Task directions: Please rename "Windoctor" to "WinDoctor" in the forum thread and rewrite its passage starting with "Don't do it." and going on through "like your system.".

Page excerpt:
──────────────────────────────

# Invalid ActiveX/COM entries



## gablicht (Apr 1, 2008)

Result of Norton WinDoctor run:

Invalid ActiveX/COM entries.
The ActiveX sections of your Windows Registry contain one or more invalid entries.
This can cause documents to open improperly, applications not to run, or your
computer to crash.

Details: 

Missing or invalid key: "CLSID\{1171A62F-05D2-11D1-83FC-00A0C9089C5A}\InprocServer32," refers to a missing file, "C:\WINDOWS\system32\Macromed\Flash\Flash9b.ocx."

*****************************************************************

Norton can't fix this problem - nor can I. Two other registry cleaners report no problems but Norton persistently comes up with this one. Anyone out there offer any help please? At least one application has not functioned for 2 weeks and I'm wondering if this is the problem.


----------



## Elvandil (Aug 1, 2003)

Don't do it. Of all registry cleaners, Windoctor is among the worst. Never use registry cleaners of any kind since all they do is remove entries that they themselves have defined as "errors" and that are not really errors at all. Over 90% of the "fixes" that Windoctor proposes are incorrect. Never use it if you like your system.

If you have a specific problem, we can help with it. The only tool you should use on the registry is regedit when you know what you are doing.


----------



## gablicht (Apr 1, 2008)

What chance of a fix for this?


----------



## Elvandil (Aug 1, 2003)

There is nothing wrong. Ignore anything that Windoctor tells you.


----------

──────────────────────────────

Saved entries:
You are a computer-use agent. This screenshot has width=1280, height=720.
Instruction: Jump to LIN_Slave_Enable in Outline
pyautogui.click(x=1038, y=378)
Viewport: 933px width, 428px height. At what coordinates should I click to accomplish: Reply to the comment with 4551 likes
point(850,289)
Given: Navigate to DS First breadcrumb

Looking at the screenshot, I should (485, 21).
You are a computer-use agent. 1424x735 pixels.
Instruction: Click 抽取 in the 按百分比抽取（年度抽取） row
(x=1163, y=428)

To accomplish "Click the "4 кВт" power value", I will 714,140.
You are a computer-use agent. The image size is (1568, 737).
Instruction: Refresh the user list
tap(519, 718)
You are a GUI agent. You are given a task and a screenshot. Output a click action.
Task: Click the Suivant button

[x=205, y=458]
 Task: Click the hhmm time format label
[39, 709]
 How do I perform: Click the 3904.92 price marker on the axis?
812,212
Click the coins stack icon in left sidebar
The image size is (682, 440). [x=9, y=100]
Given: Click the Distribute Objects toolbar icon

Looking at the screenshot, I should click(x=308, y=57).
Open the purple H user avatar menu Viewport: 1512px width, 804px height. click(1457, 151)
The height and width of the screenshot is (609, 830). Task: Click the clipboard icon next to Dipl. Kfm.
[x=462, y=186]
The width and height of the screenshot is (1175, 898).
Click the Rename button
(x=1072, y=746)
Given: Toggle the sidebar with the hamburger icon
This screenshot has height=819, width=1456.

──────────────────────────────

Solved exercise:
Don't do it. Of all registry cleaners, WinDoctor is among the worst. Never use registry cleaners of any kind since all they do is remove entries that they themselves have defined as "errors" and that are not really errors at all. Over 90% of the "fixes" that WinDoctor proposes are incorrect. Never use it if you like your system.